> _RECORDS FOR THIS TASK_
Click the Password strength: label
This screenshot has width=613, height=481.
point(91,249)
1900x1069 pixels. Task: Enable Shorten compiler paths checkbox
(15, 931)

> _WHAT THE EXERCISE ASKS_
Output the data above line for line, with no changes.

> _EXPECTED ANSWER_
Click the Password strength: label
This screenshot has width=613, height=481.
point(91,249)
1900x1069 pixels. Task: Enable Shorten compiler paths checkbox
(15, 931)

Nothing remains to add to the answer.